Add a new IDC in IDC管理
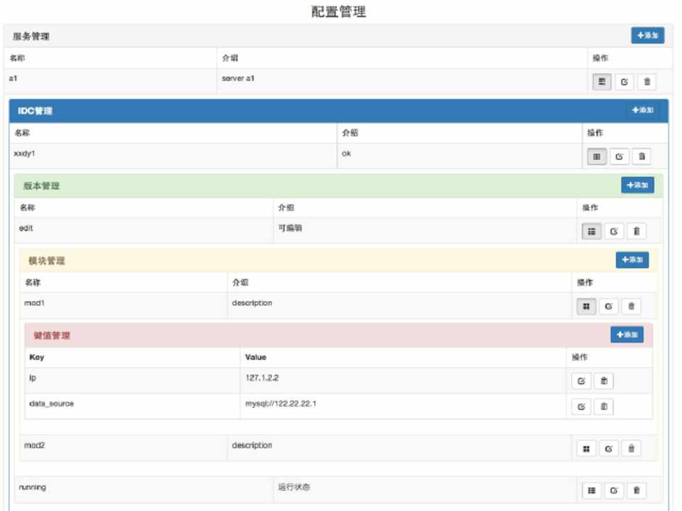The height and width of the screenshot is (511, 682). tap(642, 110)
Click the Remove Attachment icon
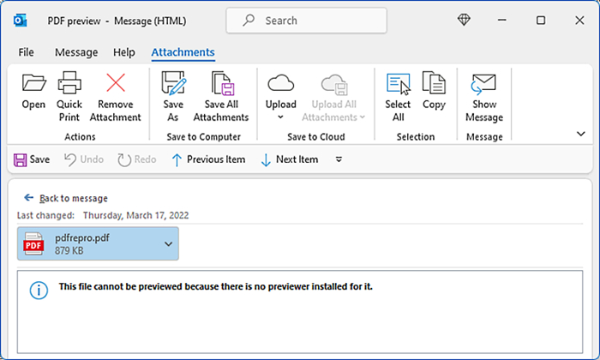The height and width of the screenshot is (360, 600). [115, 85]
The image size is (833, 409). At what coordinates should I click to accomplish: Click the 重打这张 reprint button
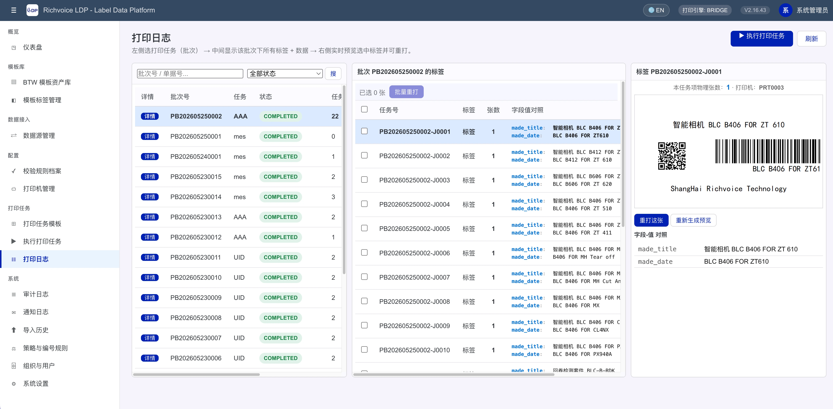click(651, 220)
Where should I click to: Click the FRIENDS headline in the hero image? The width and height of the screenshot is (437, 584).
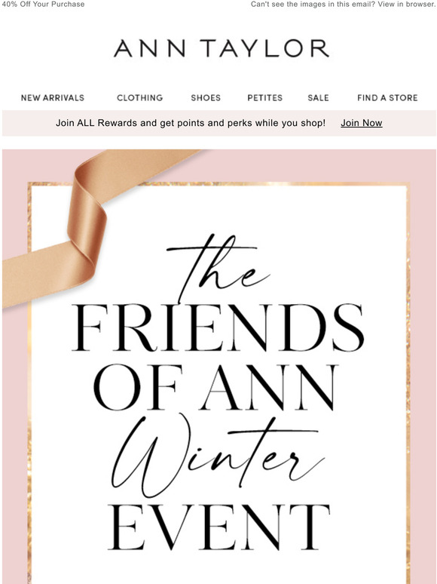tap(218, 327)
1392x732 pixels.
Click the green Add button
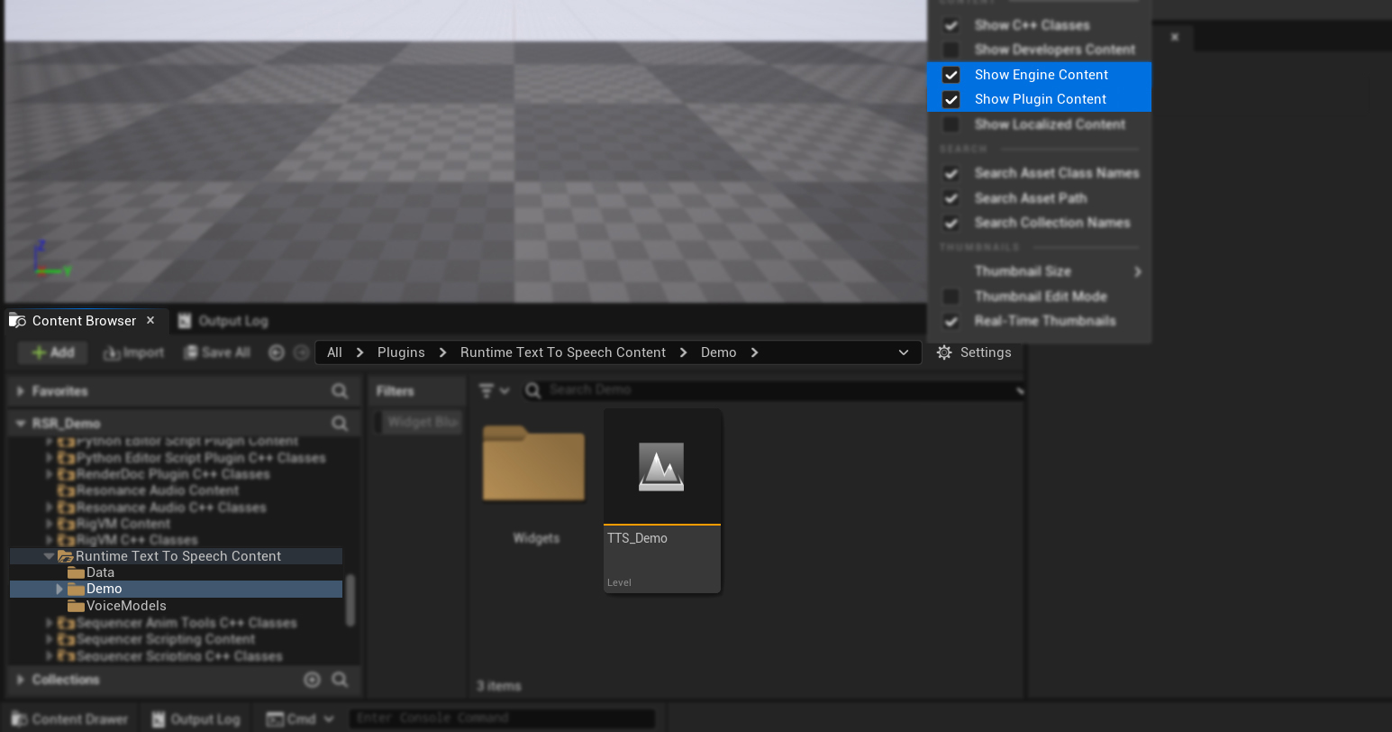[x=53, y=352]
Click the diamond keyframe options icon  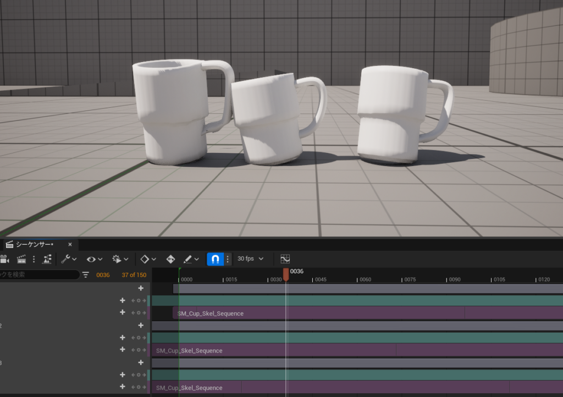143,259
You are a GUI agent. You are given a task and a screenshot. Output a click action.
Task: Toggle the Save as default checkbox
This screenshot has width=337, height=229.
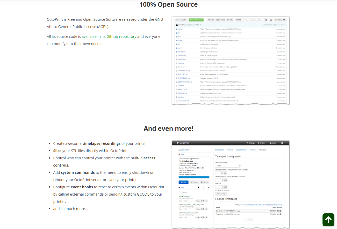coord(216,190)
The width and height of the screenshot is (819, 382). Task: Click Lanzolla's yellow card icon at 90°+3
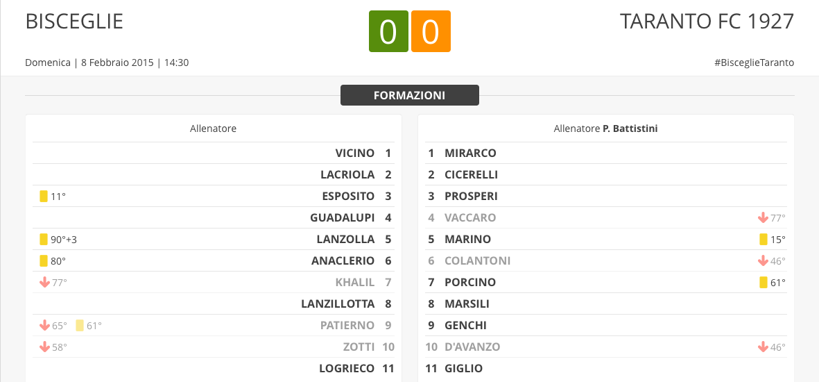tap(44, 239)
************
* _ACTION ITEM_:
Copy exactly, please, every line from the one holding "The width and height of the screenshot is (819, 382)." through the last line of the data, both ends included, and no pictures.

* _SOLUTION BELOW_:
The width and height of the screenshot is (819, 382). Task: Click Lanzolla's yellow card icon at 90°+3
tap(44, 239)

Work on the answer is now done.